━━━━━ Listed records ━━━━━

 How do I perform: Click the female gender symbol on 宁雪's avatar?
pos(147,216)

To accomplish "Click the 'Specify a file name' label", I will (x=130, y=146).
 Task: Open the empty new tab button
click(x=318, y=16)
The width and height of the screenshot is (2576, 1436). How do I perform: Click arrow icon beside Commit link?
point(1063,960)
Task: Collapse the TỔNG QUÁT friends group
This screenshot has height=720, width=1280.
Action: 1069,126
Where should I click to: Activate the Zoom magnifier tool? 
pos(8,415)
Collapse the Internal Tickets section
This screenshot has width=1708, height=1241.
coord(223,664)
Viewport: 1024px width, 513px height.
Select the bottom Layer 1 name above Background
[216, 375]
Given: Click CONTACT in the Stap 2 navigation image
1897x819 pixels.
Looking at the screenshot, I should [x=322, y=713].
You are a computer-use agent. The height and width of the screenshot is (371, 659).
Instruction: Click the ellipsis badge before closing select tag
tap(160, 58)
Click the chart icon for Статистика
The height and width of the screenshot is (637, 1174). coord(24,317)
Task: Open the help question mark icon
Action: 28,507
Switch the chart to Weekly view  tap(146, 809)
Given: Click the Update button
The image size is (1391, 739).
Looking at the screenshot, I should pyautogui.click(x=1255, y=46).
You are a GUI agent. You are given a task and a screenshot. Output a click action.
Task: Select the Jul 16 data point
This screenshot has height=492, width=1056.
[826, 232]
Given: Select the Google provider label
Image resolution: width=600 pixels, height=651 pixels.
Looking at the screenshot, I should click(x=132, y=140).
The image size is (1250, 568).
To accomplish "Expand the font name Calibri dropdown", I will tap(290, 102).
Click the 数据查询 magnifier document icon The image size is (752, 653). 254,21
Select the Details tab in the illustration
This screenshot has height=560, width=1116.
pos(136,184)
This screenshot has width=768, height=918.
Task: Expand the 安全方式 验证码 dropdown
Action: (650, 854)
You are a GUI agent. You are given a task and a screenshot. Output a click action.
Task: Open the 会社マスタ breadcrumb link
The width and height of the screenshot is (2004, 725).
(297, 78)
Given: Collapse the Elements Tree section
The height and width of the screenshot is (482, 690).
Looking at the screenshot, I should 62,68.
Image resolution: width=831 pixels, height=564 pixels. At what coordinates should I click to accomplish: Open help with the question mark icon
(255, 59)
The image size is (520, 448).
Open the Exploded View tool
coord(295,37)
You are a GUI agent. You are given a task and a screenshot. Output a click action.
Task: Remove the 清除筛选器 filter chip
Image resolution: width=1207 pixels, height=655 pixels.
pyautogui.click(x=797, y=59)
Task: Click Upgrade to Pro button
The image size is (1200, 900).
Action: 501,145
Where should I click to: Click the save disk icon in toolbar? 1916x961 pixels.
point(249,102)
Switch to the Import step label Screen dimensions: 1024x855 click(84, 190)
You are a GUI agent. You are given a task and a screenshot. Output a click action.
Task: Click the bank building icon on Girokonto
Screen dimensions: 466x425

━━━━━

**Exercise**
The response should reproduce every entry above exactly.

**Response to this exercise**
 How do I perform: Click the female gender symbol on 宁雪's avatar?
pos(147,216)

To accomplish "Click the 'Specify a file name' label", I will (x=130, y=146).
 Task: Open the empty new tab button
click(x=318, y=16)
The width and height of the screenshot is (2576, 1436). How do I perform: Click arrow icon beside Commit link?
point(1063,960)
Task: Collapse the TỔNG QUÁT friends group
This screenshot has height=720, width=1280.
Action: 1069,126
Where should I click to: Activate the Zoom magnifier tool? 
pos(8,415)
Collapse the Internal Tickets section
This screenshot has width=1708, height=1241.
coord(223,664)
Viewport: 1024px width, 513px height.
Select the bottom Layer 1 name above Background
[216, 375]
Given: Click CONTACT in the Stap 2 navigation image
1897x819 pixels.
Looking at the screenshot, I should [x=322, y=713].
You are a computer-use agent. The height and width of the screenshot is (371, 659).
Instruction: Click the ellipsis badge before closing select tag
tap(160, 58)
Click the chart icon for Статистика
The height and width of the screenshot is (637, 1174). coord(24,317)
Task: Open the help question mark icon
Action: 28,507
Switch the chart to Weekly view  tap(146, 809)
Given: Click the Update button
The image size is (1391, 739).
Looking at the screenshot, I should pyautogui.click(x=1255, y=46).
You are a GUI agent. You are given a task and a screenshot. Output a click action.
Task: Select the Jul 16 data point
This screenshot has height=492, width=1056.
[826, 232]
Given: Select the Google provider label
Image resolution: width=600 pixels, height=651 pixels.
Looking at the screenshot, I should click(x=132, y=140).
The image size is (1250, 568).
To accomplish "Expand the font name Calibri dropdown", I will tap(290, 102).
Click the 数据查询 magnifier document icon The image size is (752, 653). 254,21
Select the Details tab in the illustration
This screenshot has height=560, width=1116.
pos(136,184)
This screenshot has width=768, height=918.
Task: Expand the 安全方式 验证码 dropdown
Action: (650, 854)
You are a GUI agent. You are given a task and a screenshot. Output a click action.
Task: Open the 会社マスタ breadcrumb link
The width and height of the screenshot is (2004, 725).
(297, 78)
Given: Collapse the Elements Tree section
The height and width of the screenshot is (482, 690).
Looking at the screenshot, I should 62,68.
Image resolution: width=831 pixels, height=564 pixels. At what coordinates should I click to accomplish: Open help with the question mark icon
(255, 59)
The image size is (520, 448).
Open the Exploded View tool
coord(295,37)
You are a GUI agent. You are given a task and a screenshot. Output a click action.
Task: Remove the 清除筛选器 filter chip
Image resolution: width=1207 pixels, height=655 pixels.
pyautogui.click(x=797, y=59)
Task: Click Upgrade to Pro button
The image size is (1200, 900).
Action: 501,145
Where should I click to: Click the save disk icon in toolbar? 1916x961 pixels.
point(249,102)
Switch to the Import step label Screen dimensions: 1024x855 click(84, 190)
You are a GUI agent. You are given a task and a screenshot. Output a click action.
Task: Click the bank building icon on Girokonto
Screen dimensions: 466x425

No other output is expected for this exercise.